O estudo também mostra desconhecimento sobre a proteção oferecida pelo aleitamento materno: a cada 10 entrevistados, quatro não sabiam que amamentar reduz o risco de câncer de mama.
Sobre excesso de peso, apenas 54,1% reconhecem sobrepeso e obesidade como fatores de risco. O consumo de bebidas adoçadas, a baixa ingestão de frutas e verduras e o sedentarismo são associados ao câncer por 55,3%, 53,3% e 48,3% dos adultos, respectivamente. A carne vermelha foi identificada como fator de risco por 27,5% dos entrevistados.
Comportamentos
Quanto aos hábitos, cerca de 45% relataram consumir ultraprocessados e já ter tentado reduzir, 33% disseram não consumir e 15% afirmaram manter o consumo sem intenção de diminuir. Para bebidas adoçadas, aproximadamente 53% consomem e tentam reduzir, 27% não consomem e 15% não querem reduzir.
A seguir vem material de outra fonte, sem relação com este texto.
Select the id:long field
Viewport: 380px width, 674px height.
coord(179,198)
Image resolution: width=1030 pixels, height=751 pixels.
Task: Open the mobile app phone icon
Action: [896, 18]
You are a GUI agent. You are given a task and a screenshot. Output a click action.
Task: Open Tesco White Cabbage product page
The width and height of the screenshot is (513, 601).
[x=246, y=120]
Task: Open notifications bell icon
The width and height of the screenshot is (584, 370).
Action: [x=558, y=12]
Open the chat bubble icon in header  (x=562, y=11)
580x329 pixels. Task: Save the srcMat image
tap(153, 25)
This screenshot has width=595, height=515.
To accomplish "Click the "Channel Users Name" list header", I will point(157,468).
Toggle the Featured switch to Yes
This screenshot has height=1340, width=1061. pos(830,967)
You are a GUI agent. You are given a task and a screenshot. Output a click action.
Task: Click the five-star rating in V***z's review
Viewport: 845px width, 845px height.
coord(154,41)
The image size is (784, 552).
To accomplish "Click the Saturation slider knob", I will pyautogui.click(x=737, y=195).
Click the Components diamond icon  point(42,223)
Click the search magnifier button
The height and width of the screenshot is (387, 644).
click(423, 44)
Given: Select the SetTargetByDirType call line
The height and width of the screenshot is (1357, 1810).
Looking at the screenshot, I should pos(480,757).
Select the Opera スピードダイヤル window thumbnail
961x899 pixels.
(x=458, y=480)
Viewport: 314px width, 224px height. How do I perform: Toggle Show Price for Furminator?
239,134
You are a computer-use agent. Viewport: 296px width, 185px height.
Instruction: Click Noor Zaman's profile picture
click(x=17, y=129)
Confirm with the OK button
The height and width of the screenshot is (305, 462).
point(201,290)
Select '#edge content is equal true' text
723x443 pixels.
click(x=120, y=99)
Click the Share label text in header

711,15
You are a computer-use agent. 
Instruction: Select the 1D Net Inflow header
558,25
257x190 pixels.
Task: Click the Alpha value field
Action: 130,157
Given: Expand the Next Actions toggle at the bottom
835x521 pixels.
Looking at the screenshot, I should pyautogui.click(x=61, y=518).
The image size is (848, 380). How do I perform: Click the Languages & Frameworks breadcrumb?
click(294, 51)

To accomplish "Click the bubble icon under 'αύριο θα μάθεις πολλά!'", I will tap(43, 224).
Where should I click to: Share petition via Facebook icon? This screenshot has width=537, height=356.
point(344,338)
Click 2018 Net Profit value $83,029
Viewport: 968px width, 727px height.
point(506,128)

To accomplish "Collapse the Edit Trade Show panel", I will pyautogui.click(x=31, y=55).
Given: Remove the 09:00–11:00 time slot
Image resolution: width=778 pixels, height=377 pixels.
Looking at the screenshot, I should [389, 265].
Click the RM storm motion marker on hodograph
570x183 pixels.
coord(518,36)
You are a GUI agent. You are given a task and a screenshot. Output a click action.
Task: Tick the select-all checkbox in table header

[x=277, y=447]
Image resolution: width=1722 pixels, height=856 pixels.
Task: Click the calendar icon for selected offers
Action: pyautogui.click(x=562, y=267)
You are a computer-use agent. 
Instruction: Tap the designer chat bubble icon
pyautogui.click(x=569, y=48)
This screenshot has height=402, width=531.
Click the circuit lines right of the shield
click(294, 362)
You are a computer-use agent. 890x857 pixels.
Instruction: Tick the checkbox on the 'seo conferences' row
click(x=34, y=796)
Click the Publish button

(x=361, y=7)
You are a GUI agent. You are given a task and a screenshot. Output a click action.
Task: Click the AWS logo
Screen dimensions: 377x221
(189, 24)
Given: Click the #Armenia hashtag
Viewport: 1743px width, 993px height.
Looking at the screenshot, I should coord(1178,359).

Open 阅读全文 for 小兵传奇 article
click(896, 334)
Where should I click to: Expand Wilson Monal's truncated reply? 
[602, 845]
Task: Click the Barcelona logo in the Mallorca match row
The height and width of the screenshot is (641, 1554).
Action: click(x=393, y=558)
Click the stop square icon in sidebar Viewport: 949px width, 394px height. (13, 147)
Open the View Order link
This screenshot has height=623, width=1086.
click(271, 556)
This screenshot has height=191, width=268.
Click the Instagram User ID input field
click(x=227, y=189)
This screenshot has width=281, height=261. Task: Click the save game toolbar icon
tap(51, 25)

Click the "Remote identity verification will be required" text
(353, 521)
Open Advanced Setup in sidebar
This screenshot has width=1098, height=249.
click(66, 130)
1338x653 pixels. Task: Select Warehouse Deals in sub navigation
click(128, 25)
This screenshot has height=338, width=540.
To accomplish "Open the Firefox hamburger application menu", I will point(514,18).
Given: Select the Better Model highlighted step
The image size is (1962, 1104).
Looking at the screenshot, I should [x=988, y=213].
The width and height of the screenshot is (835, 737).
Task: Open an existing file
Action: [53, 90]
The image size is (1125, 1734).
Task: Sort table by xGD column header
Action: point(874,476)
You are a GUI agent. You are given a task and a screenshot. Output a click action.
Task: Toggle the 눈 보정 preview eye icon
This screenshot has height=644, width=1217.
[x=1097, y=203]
Na carne vermelha, 45% consomem sem ter tentado reduzir, 40% consomem e tentam reduzir e cerca de 10% não consomem. Em contraste, 86,3% afirmaram consumir frutas, legumes e verduras; entre os que não consomem, 8,3% disseram ter intenção de começar.
O relatório aponta que os jovens de até 24 anos concentram as maiores proporções de consumo dos itens mais associados ao risco sem intenção de reduzir: 32,3% para ultraprocessados, 24,4% para bebidas adoçadas, 29,5% para embutidos e 49,1% para carne vermelha.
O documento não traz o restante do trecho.